To conduct the hypothesis test, we can use a chi-square goodness-of-fit test.
Step 1: Identify the observed frequencies.
We need to collect data on the actual proportions of seniors' plans from the random group surveyed.
Step 2: Calculate the expected frequencies.
Under the null hypothesis, the expected frequencies for each category can be calculated by multiplying the total number of seniors surveyed by the claimed proportions (60%, 30%, and 10%).
Step 3: Calculate the chi-square test statistic.
The chi-square test statistic (χ^2) can be calculated using the formula:
χ^2 = Σ((O - E)^2 / E), where O is the observed frequency and E is the expected frequency.
Step 4: Determine the degrees of freedom.
The degrees of freedom (df) is equal to the number of categories minus one.

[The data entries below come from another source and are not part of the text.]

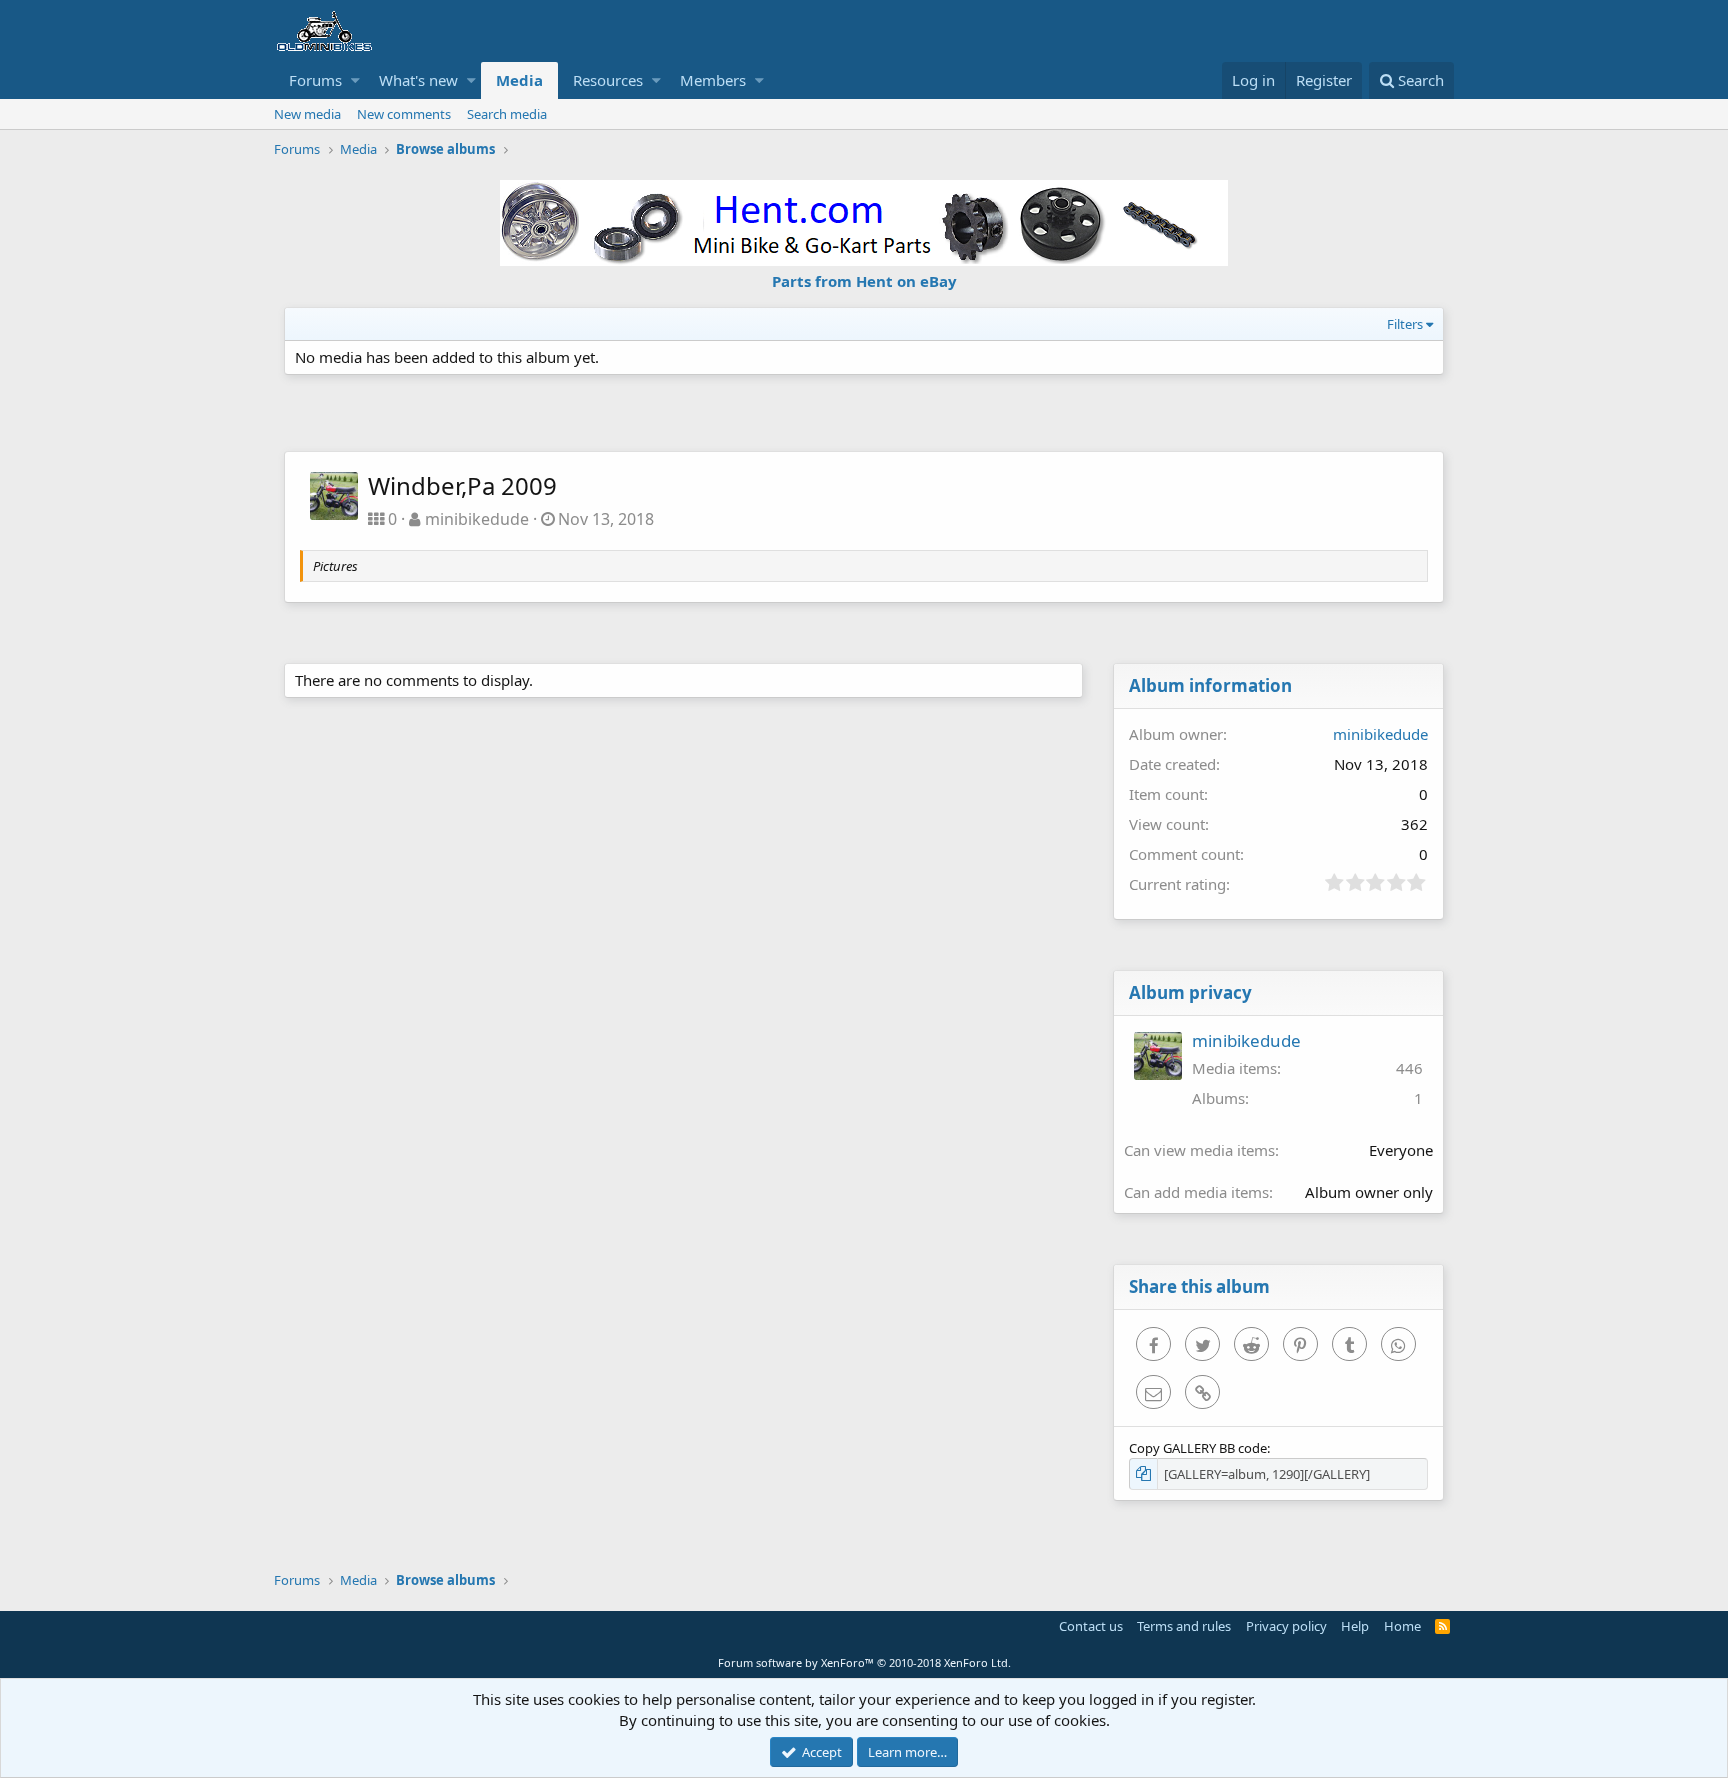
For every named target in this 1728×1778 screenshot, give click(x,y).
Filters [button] (1405, 324)
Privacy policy (1286, 1626)
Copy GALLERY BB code (1198, 1448)
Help (1355, 1626)
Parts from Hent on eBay (864, 281)
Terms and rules (1184, 1626)
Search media (507, 114)
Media (519, 80)
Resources (608, 80)
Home (1402, 1626)
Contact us (1091, 1626)
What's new (418, 80)
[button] (355, 80)
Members (713, 80)
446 (1409, 1068)
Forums (315, 80)
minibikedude (477, 519)
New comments (404, 114)
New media (307, 114)
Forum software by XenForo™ (864, 1662)
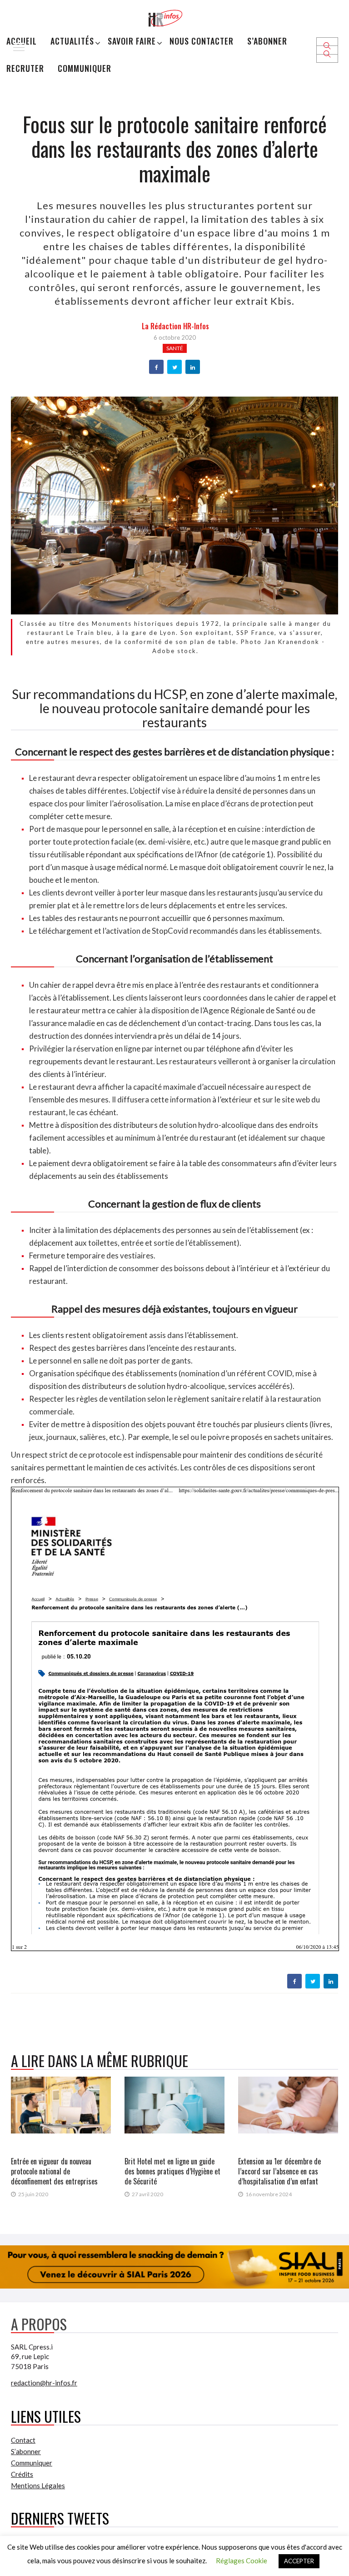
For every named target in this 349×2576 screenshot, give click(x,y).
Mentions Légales (38, 2485)
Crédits (22, 2474)
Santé (174, 348)
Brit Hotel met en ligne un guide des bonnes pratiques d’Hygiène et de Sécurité (172, 2171)
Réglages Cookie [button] (241, 2560)
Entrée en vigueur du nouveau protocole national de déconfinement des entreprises (54, 2171)
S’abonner (267, 41)
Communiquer (84, 68)
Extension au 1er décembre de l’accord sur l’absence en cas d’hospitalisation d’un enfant (279, 2171)
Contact (23, 2440)
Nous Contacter (202, 41)
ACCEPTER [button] (299, 2561)
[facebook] (156, 367)
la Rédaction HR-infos (175, 326)
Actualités (72, 41)
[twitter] (174, 367)
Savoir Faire (132, 41)
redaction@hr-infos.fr (44, 2383)
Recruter (25, 68)
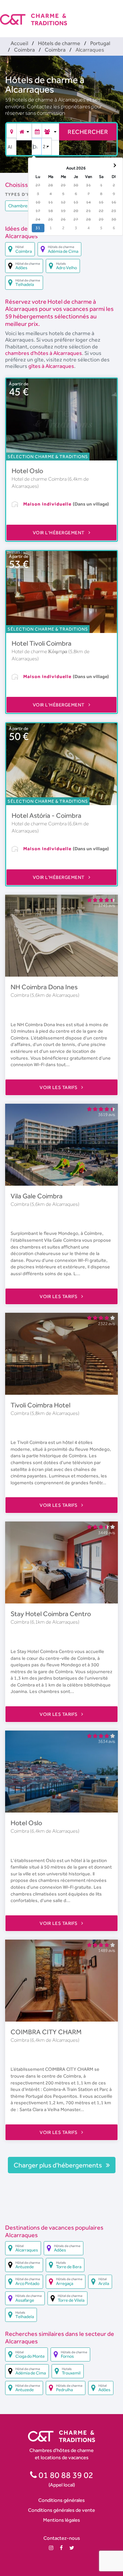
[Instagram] (51, 2547)
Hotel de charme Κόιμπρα (40, 651)
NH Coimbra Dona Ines (44, 987)
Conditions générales (61, 2500)
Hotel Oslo (27, 470)
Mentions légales (61, 2520)
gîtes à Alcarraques (51, 366)
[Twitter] (72, 2547)
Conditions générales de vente (61, 2510)
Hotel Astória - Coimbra (46, 815)
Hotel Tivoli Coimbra (41, 643)
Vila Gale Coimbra (37, 1196)
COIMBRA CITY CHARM (46, 2032)
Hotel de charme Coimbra (40, 479)
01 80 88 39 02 (65, 2475)
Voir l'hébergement (59, 532)
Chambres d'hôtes (27, 205)
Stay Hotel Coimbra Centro (51, 1613)
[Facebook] (61, 2547)
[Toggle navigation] (118, 13)
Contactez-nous (61, 2538)
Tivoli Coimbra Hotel (40, 1405)
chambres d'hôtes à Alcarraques (43, 353)
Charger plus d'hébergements (58, 2165)
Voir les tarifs (59, 1087)
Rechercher (88, 131)
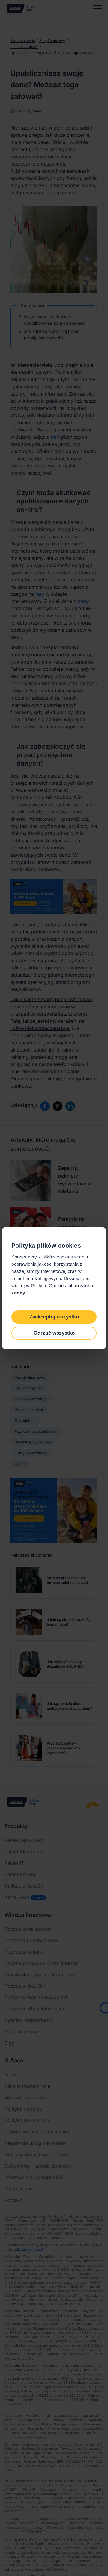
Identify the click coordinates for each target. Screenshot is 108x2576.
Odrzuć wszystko (54, 1333)
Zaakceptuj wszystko (54, 1317)
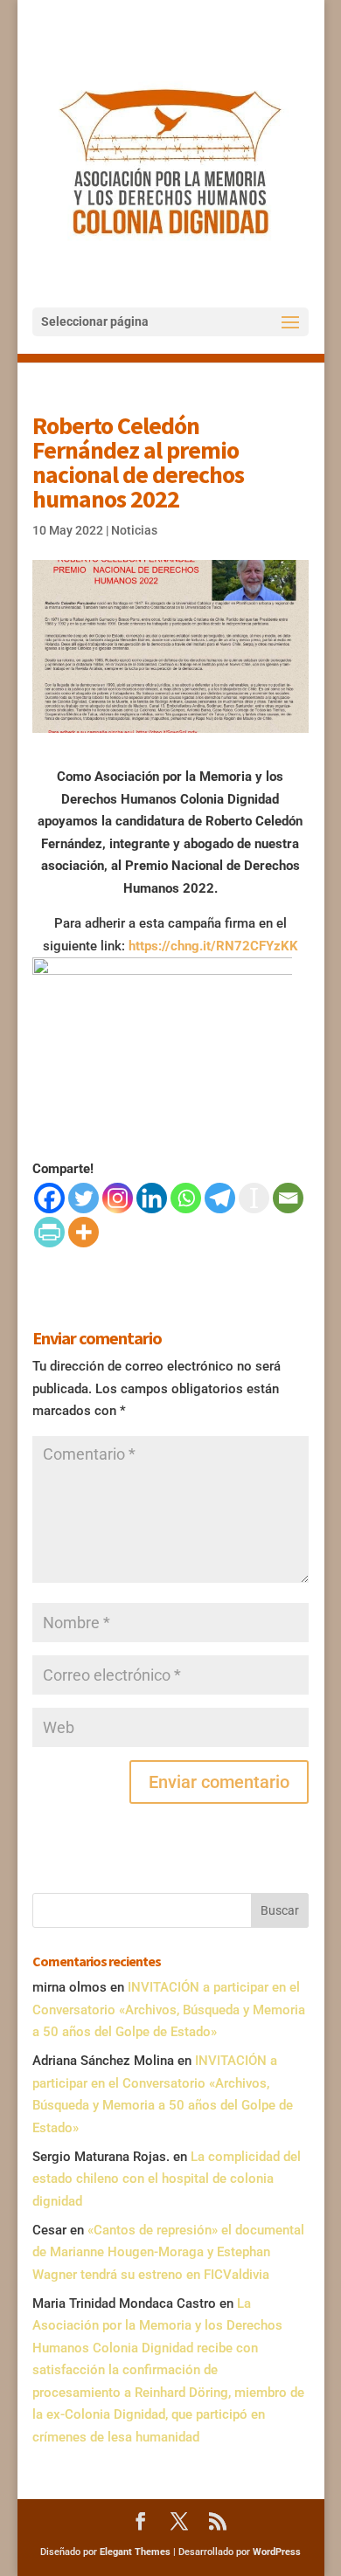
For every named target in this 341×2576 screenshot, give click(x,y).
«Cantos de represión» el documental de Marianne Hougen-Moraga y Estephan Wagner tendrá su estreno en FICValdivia (168, 2252)
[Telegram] (220, 1198)
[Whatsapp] (185, 1198)
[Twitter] (83, 1198)
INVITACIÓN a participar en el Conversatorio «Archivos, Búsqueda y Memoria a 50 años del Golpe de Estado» (168, 2009)
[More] (83, 1232)
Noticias (134, 530)
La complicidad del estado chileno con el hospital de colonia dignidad (166, 2179)
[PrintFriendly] (49, 1232)
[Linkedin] (151, 1198)
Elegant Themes (135, 2552)
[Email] (288, 1198)
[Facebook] (49, 1198)
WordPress (277, 2552)
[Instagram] (117, 1198)
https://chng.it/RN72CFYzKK (213, 946)
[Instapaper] (254, 1198)
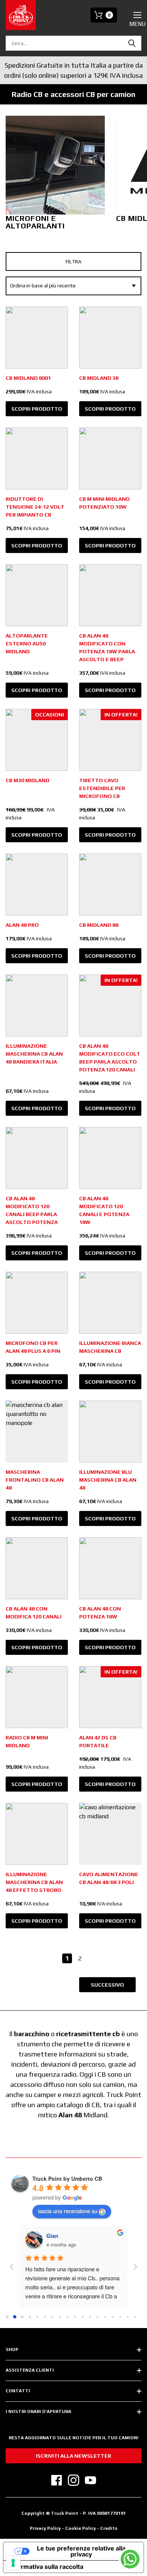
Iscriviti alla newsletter (73, 2456)
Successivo (107, 1985)
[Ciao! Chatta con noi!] (130, 2559)
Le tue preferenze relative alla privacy (81, 2551)
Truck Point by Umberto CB (67, 2178)
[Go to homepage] (21, 15)
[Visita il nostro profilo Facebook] (56, 2480)
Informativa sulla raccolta (46, 2566)
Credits (108, 2528)
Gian (52, 2235)
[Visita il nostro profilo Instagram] (73, 2480)
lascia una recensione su (67, 2211)
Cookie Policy (81, 2528)
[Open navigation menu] (137, 15)
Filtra (73, 261)
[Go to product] (37, 338)
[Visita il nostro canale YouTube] (90, 2480)
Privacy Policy (45, 2528)
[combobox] (73, 43)
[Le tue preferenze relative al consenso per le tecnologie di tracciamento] (13, 2563)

In this case, since there are three categories (work, continue in school, take time off), df = 2.
Step 5: Determine the critical value.
At α = 0.05 and df = 2, the critical value from the chi-square distribution table is approximately 5.99.
Step 6: Compare the test statistic with the critical value.
If the chi-square test statistic is greater than the critical value, we reject the null hypothesis. Otherwise, we fail to reject the null hypothesis.
Keep in mind that without actual data, it is not possible to perform this specific test. You would need to collect the data on the seniors' plans and follow the steps outlined above to determine if there is evidence to reject the claim made by the school advising office.
To determine whether there is evidence to reject the hypothesis at a significance level of α = 0.05, we would need to conduct a hypothesis test using the data from the randomly selected group of seniors.
First, we need to define the null and alternative hypotheses. In this case, the null hypothesis (H₀) would be that the proportions stated by the school advising office are true (i.e., 60% working, 30% continuing in school, and 10% taking time off). The alternative hypothesis (H₁) would be that the proportions are different from those claimed.
To conduct the hypothesis test, we can perform a chi-square goodness-of-fit test, which tests whether observed frequencies differ significantly from the expected frequencies.
Here is the step-by-step process to perform the hypothesis test:
1. Gather the data: Record the number of seniors who plan to work, continue in school, and take time off from the randomly selected group.
2. Determine the expected frequencies: Calculate the expected frequencies for each category under the assumption of the null hypothesis. In this case, we would expect 60% of the total number of students to work, 30% to continue in school, and 10% to take time off.
3. Calculate the chi-square test statistic: Compute the chi-square test statistic using the formula: χ² = Σ [(Observed frequency - Expected frequency)² / Expected frequency]. Sum the values for each category.
4. Determine the degrees of freedom: Calculate the degrees of freedom (df) for the chi-square test, which is equal to the number of categories minus 1. In this case, since there are three categories (work, continue in school, take time off), the df would be 2.
5. Find the critical value: Find the critical value from the chi-square distribution table using the chosen significance level (α) and the degrees of freedom (df). For α = 0.05 and df = 2, the critical value is 5.991.
6. Compare the test statistic and critical value: If the chi-square test statistic is greater than the critical value, we reject the null hypothesis. Otherwise, we fail to reject the null hypothesis.
Performing these steps will help us determine whether there is evidence to reject the hypothesis at α = 0.05 based on the randomly selected group of seniors' responses.